Saved data entries
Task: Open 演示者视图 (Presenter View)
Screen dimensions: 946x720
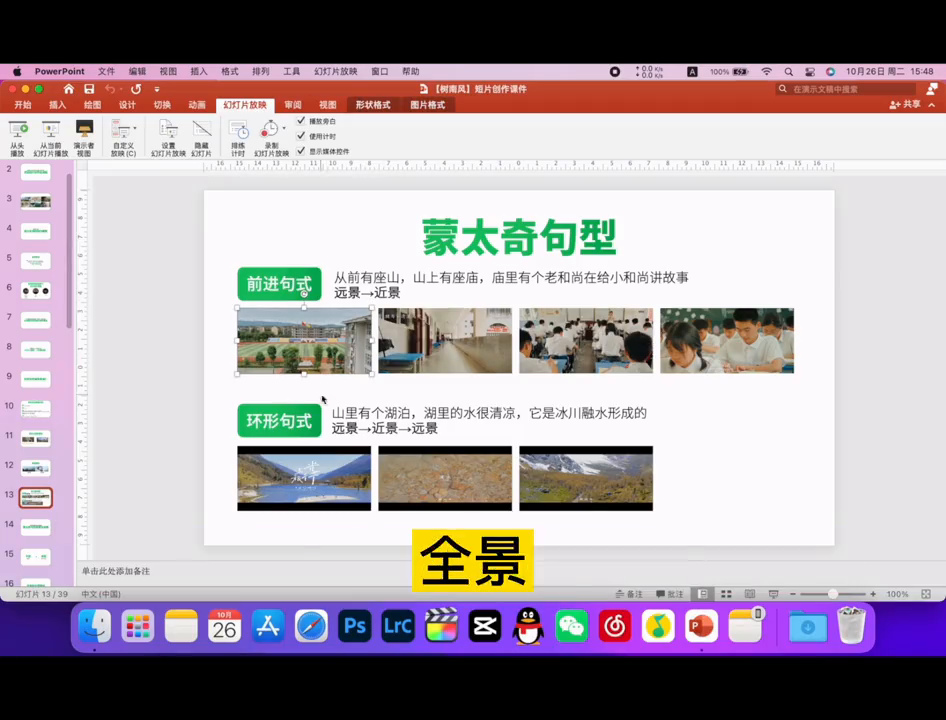Action: point(84,130)
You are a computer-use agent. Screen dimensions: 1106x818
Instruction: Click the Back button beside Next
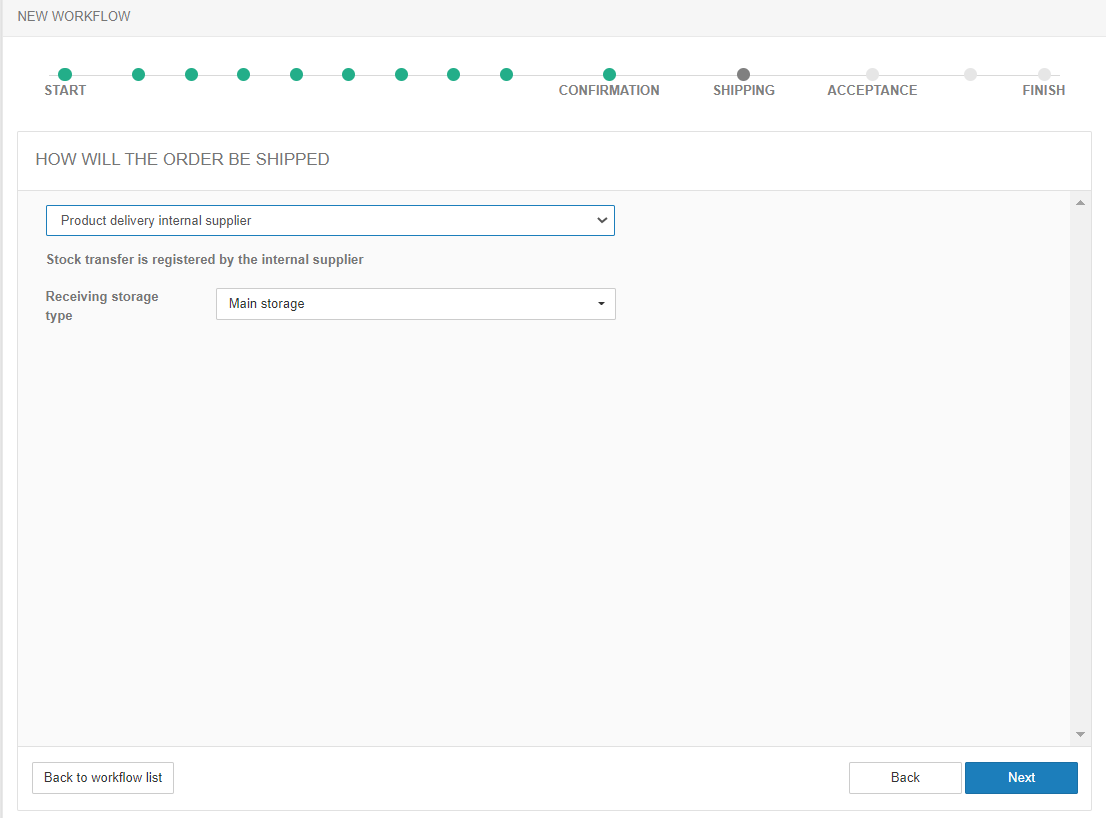pos(905,778)
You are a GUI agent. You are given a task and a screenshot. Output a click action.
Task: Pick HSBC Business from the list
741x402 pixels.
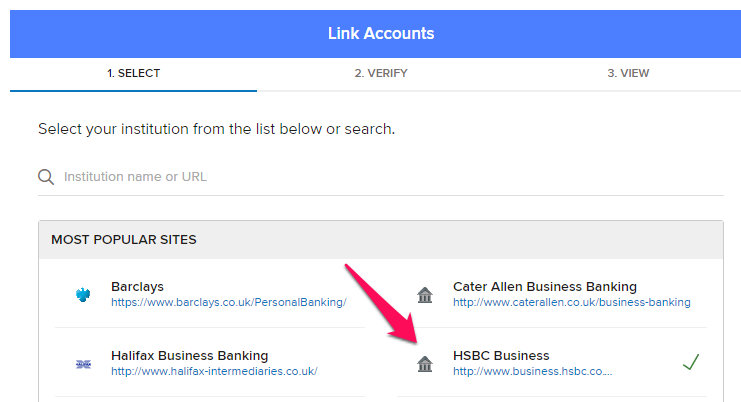[501, 356]

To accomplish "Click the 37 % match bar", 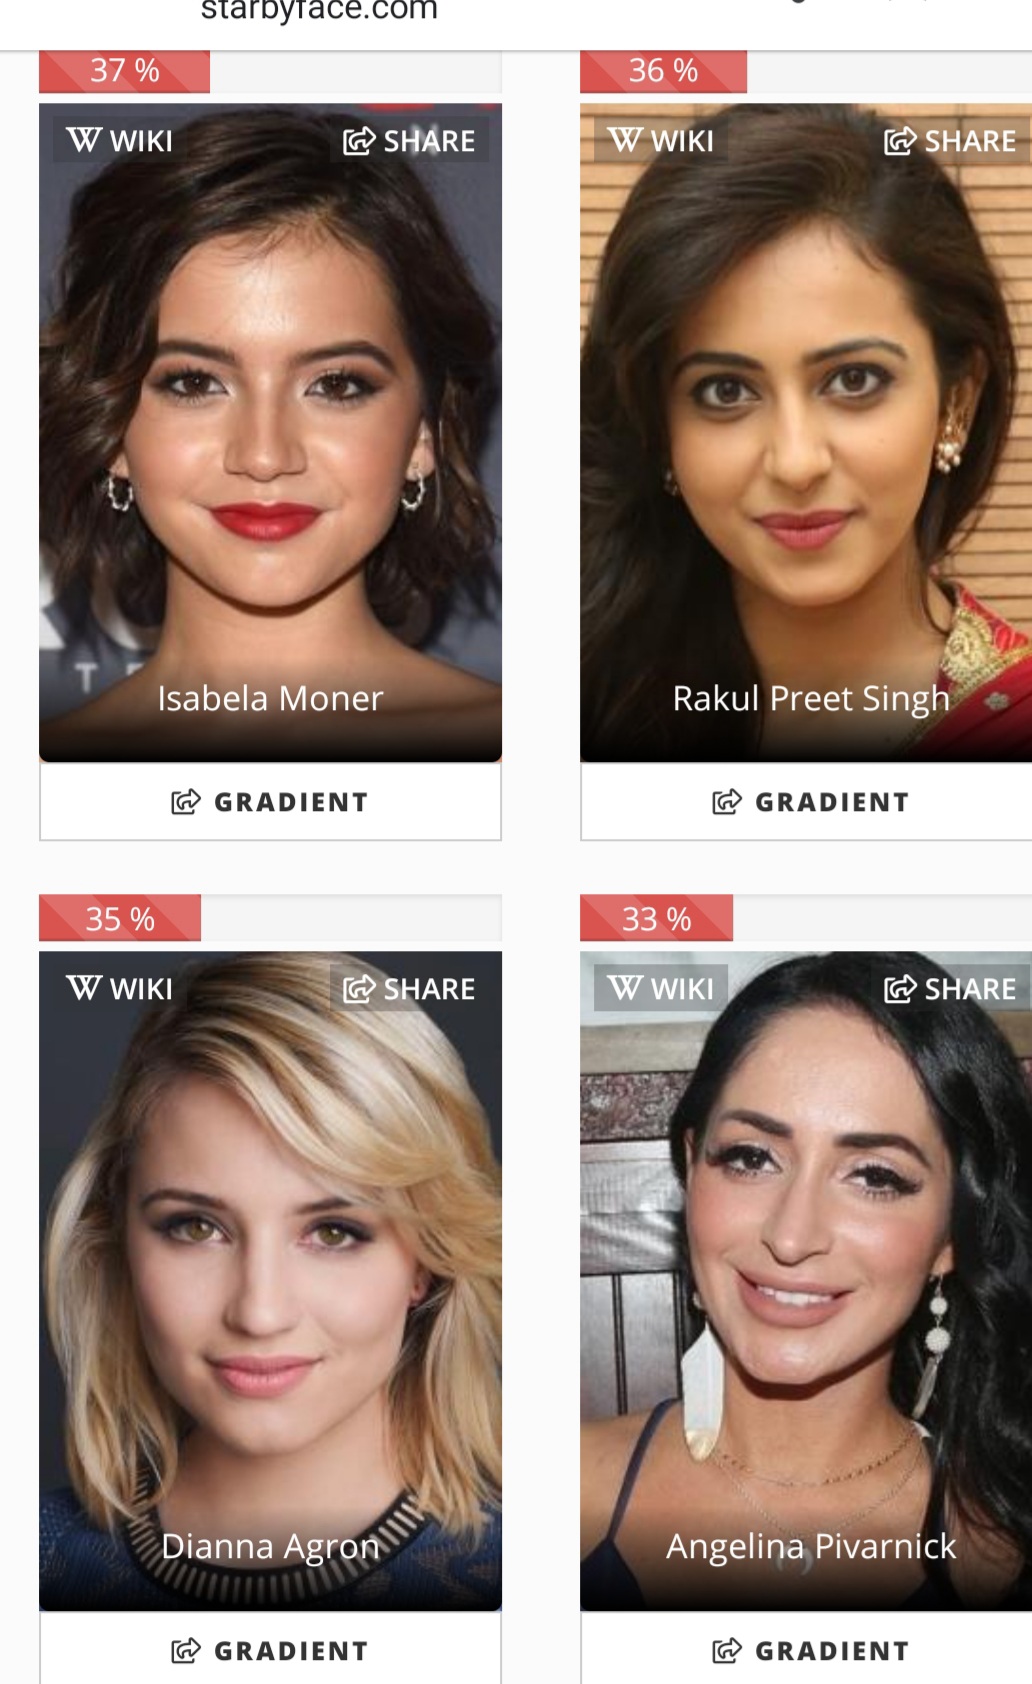I will click(x=270, y=71).
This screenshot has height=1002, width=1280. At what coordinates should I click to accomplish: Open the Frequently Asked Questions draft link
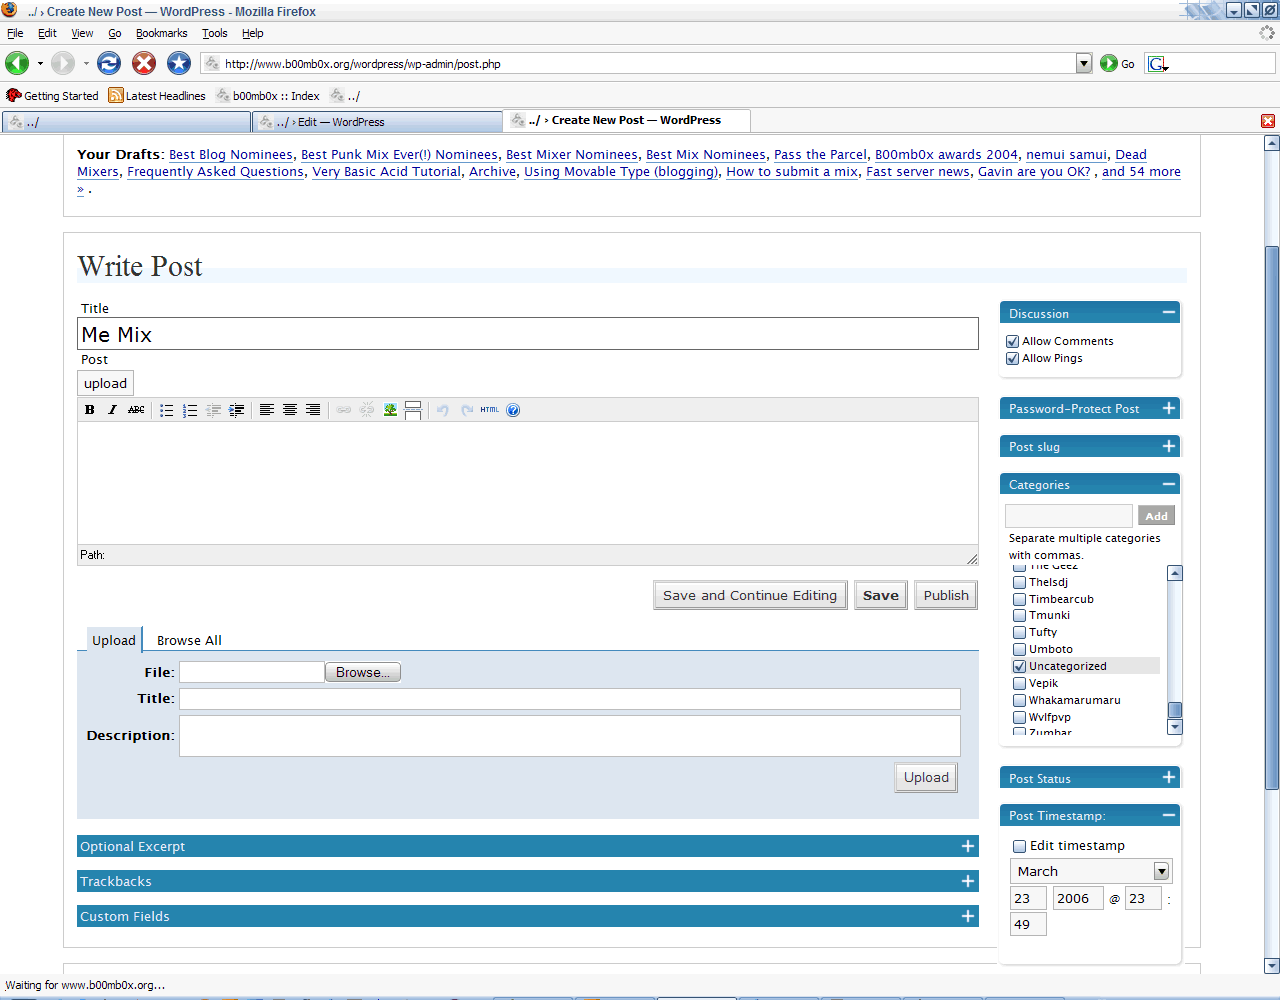coord(215,172)
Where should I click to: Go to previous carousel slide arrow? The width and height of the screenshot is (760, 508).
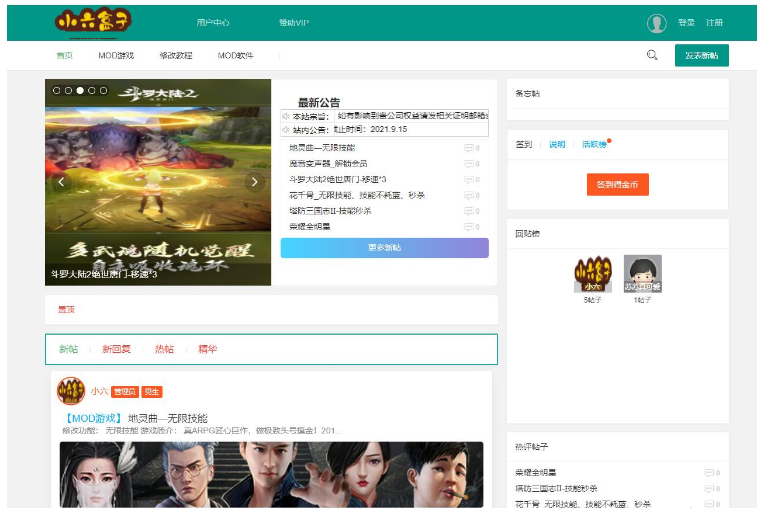click(x=61, y=182)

■ Task
Please copy every line of the data that carries the string "agent".

■ Solution for this problem
You are a computer-use agent. Screen dimensions: 1106x818
You are a GUI agent. You are given a task and a screenshot. Output a click action.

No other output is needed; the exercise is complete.